ショッピングセンターやスーパーなどで買い物中に、思わぬ事故に巻き込まれてケガを負ってしまうことがあります。多くの方が「店側は何をしてくれるの?」「謝罪だけで済まされるの?」と不安を感じることでしょう。この記事では、店舗での事故とそれに対する店舗側の責任、適切な対応、そして被害者が取るべき対応について詳しく解説します。
店舗での事故は「施設管理責任」が問われる可能性がある
店舗のような不特定多数の人が出入りする施設では、「安全に利用できる状態を維持する義務」が店舗運営者に課されています。
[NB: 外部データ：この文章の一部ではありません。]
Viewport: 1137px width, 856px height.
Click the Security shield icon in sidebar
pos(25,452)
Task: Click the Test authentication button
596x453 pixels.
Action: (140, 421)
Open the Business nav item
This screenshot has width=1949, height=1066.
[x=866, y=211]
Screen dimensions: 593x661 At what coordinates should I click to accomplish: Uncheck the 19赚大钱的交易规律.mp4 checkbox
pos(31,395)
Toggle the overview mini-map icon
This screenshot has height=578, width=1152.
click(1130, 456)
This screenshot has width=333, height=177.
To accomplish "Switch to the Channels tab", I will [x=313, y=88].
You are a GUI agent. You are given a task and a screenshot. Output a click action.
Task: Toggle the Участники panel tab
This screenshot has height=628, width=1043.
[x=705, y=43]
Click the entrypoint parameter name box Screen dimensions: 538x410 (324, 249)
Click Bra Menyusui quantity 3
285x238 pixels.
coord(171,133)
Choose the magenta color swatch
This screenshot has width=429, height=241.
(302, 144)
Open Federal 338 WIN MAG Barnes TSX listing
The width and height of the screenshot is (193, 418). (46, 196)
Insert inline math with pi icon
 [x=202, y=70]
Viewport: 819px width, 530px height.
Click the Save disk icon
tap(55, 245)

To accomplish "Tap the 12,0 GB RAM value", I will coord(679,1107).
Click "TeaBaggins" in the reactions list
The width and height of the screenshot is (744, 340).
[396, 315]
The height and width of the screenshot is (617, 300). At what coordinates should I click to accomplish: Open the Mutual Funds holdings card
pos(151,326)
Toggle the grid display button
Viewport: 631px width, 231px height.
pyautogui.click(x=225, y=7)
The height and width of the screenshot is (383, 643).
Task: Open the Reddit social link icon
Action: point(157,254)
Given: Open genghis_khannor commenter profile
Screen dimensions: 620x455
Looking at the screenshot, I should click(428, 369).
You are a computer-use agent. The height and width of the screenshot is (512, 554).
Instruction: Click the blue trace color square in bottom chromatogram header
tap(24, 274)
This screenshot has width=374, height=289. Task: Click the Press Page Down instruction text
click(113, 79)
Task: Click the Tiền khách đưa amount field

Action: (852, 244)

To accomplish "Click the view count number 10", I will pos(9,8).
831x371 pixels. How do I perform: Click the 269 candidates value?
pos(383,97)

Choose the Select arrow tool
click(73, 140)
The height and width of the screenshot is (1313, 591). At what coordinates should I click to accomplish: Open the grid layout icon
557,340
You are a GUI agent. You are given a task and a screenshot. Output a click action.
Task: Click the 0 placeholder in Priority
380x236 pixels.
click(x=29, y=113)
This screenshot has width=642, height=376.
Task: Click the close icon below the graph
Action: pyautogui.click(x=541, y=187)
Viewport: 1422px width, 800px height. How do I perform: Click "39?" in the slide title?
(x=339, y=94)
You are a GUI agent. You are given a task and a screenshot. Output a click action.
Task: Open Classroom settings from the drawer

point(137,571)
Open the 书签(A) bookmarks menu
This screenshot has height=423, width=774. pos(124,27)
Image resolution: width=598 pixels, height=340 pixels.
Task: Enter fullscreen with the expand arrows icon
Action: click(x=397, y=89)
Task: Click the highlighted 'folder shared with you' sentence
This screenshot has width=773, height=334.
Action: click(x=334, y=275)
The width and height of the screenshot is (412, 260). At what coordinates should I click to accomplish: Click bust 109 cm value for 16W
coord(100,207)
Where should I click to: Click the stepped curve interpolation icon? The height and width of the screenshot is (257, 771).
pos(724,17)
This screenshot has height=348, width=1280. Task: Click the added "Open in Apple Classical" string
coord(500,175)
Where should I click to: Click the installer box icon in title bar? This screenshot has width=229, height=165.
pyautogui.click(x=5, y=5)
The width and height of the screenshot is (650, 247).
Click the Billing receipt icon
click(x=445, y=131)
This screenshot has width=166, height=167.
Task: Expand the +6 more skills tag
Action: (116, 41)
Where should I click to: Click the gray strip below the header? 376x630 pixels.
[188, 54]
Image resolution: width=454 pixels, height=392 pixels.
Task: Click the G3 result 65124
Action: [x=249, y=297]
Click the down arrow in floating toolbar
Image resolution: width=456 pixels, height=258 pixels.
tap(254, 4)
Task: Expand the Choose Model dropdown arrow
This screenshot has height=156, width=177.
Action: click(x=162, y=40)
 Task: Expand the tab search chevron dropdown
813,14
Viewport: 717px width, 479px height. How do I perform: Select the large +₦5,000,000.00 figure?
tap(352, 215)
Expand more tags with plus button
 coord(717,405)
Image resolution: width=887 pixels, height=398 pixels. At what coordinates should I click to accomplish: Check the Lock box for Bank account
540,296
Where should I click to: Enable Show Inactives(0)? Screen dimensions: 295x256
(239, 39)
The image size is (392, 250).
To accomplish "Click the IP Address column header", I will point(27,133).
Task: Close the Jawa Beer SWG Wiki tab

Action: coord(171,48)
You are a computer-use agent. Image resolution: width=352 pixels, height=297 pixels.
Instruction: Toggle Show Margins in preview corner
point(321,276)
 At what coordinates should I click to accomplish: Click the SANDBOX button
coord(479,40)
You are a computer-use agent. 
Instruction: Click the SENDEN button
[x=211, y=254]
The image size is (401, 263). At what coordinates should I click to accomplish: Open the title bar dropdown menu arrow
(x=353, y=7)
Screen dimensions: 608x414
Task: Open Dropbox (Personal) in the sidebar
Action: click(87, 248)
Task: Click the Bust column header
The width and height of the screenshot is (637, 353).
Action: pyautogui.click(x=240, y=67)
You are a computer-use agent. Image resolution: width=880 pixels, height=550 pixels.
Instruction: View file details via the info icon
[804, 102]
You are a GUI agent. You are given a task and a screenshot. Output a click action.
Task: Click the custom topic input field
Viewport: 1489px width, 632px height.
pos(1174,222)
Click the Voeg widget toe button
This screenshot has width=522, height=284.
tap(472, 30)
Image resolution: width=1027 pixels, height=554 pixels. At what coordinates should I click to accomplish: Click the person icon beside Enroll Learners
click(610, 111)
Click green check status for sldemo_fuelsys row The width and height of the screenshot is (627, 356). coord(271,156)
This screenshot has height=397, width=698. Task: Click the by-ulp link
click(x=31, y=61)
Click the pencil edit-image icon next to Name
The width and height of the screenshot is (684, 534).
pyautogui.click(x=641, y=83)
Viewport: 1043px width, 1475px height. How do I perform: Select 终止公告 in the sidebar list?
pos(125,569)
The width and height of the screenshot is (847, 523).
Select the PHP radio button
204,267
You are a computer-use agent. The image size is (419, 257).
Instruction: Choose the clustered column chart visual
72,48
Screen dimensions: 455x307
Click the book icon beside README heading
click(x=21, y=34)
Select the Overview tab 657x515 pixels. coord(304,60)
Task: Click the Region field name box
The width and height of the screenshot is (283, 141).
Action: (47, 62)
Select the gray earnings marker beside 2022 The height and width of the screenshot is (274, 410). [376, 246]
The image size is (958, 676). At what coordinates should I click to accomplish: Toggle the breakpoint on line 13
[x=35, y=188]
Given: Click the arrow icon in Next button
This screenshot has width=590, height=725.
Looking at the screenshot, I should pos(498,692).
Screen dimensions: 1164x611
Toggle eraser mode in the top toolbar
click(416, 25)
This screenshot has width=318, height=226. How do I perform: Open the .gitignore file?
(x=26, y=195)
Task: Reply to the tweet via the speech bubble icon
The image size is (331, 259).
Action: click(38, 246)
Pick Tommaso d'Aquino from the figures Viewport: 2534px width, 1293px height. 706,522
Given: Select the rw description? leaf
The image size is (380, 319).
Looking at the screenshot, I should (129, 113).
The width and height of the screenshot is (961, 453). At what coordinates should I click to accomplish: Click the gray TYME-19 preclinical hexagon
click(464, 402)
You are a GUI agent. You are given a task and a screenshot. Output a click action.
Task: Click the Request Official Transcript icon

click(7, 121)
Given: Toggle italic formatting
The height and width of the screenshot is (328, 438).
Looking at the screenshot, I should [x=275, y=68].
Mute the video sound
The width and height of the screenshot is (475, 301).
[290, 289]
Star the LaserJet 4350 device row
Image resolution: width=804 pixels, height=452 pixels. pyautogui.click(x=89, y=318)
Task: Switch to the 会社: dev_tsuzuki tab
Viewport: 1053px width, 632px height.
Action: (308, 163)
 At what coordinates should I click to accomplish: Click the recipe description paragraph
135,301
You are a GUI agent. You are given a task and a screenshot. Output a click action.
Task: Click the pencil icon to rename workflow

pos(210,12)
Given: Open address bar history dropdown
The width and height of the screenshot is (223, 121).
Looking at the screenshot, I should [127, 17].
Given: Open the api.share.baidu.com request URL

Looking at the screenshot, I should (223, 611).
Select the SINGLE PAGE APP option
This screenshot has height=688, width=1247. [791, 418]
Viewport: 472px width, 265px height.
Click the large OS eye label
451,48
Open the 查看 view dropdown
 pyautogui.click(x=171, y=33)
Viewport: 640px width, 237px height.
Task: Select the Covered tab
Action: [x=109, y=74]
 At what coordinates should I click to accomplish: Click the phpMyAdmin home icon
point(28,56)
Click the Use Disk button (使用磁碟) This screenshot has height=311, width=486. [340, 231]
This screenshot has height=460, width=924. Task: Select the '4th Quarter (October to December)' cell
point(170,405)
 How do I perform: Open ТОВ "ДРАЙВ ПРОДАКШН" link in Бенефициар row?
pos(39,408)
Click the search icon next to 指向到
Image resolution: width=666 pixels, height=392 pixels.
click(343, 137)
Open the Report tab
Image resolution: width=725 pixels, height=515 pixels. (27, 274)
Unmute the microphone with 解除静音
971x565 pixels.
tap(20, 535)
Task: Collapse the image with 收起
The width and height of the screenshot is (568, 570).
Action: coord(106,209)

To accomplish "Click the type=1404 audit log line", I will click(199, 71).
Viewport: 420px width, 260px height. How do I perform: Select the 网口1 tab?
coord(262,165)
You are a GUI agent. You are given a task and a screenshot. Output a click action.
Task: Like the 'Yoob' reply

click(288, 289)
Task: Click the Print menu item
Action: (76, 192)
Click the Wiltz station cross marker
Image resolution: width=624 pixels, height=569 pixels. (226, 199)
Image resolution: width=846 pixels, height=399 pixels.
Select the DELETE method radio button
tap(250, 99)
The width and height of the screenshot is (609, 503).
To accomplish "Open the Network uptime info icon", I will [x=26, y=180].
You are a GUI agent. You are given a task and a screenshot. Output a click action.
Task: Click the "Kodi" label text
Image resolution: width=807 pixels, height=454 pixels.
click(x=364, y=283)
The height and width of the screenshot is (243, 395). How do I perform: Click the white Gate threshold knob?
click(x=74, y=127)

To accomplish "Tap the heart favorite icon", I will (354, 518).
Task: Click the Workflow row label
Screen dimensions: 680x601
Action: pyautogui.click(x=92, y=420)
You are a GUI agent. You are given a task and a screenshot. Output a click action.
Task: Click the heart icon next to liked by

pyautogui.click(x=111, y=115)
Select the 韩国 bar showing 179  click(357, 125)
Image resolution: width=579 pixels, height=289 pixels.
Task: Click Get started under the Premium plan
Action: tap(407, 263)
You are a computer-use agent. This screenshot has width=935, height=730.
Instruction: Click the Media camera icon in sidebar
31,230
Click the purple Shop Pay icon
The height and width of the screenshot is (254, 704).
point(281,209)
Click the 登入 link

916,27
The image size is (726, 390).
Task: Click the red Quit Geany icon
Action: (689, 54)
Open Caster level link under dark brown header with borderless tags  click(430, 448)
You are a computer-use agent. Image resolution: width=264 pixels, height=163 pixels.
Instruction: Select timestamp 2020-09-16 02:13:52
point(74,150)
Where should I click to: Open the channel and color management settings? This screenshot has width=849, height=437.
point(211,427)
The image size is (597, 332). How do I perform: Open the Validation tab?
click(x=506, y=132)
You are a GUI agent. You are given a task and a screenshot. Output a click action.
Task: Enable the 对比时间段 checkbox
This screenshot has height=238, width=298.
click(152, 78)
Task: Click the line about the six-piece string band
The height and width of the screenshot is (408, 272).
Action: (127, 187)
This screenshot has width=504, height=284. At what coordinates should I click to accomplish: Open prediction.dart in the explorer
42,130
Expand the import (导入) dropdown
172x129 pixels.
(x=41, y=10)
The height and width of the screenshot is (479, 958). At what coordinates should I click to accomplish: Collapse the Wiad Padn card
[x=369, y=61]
これは民法第717条の「工作物責任」に該当することが多く、たとえば木材や什器が落ちてきた、床が濡れていて滑ったといったケースでケガをした場合、管理者側の責任が問われることになります。
つまり、買い物客が不注意なく通常通り行動していたにもかかわらず店舗の設備やスタッフの行動が原因でケガを負った場合、店舗側には過失責任が生じることがあります。
店舗側の謝罪だけでは不十分な場合も
事故が発生した際に店長やテナントの責任者が出てきて謝罪することは当然の対応ですが、それだけで終わらせてしまうのは適切ではありません。本来であれば、次のような対応が期待されます。
- ケガの程度の確認と応急処置
- 病院への案内や治療費の負担申し出
- 事故状況の記録と保険対応の説明
謝罪のみでその後の治療費や通院費の負担がない、連絡もこないといった対応であれば、被害者側からしっかりと申し出を行う必要があります。
実例:買い物中に落下物で負傷したケース
あるショッピングモールで、店舗改装作業中に誤って脚立から板材が落下し、来店中の女性客の足に当たって裂傷を負った事例では、店側が治療費を全額負担し、さらに交通費・通院にかかる損害も一部補償したという対応がなされました。
このように、被害の程度や店舗の過失内容によっては損害賠償や慰謝料の支払いも検討されるケースがあります。
被害に遭った場合の正しい対処方法
店舗内で事故に巻き込まれた場合、以下の行動を取ることが重要です。
- 現場の写真を撮る・状況をメモする
- 店側の責任者と話し、担当者の氏名・連絡先を確認
- ケガをしたら病院で診察を受け、診断書をもらう
- 領収書など、かかった費用の記録を保管
また、対応が不誠実であった場合には、消費生活センターや国民生活センターなどに相談するのも有効です。
慰謝料や損害賠償は請求できる?
店舗側に明らかな過失があり、その結果としてケガや精神的苦痛を受けた場合、損害賠償や慰謝料の請求が可能です。請求できる内容には以下のようなものがあります。
- 治療費
- 通院交通費
- 休業損害(仕事を休んだ場合)
- 慰謝料(精神的苦痛に対する賠償)
実際に請求する場合は、弁護士への相談や内容証明郵便による申し入れなど、法的な手段を検討することも視野に入れましょう。
まとめ:店舗での事故は泣き寝入りせず、正当な対応を求めよう
買い物中の事故でけがを負った場合、店側の対応が「謝罪のみ」で終わるのは適切とは言えません。被害者として正当な補償や説明を求める権利があります。
その場で対応を記録し、必要に応じて医療機関や消費者相談窓口へも連絡しましょう。適切な対応を求めることは、今後の事故防止にもつながる大切な行動です。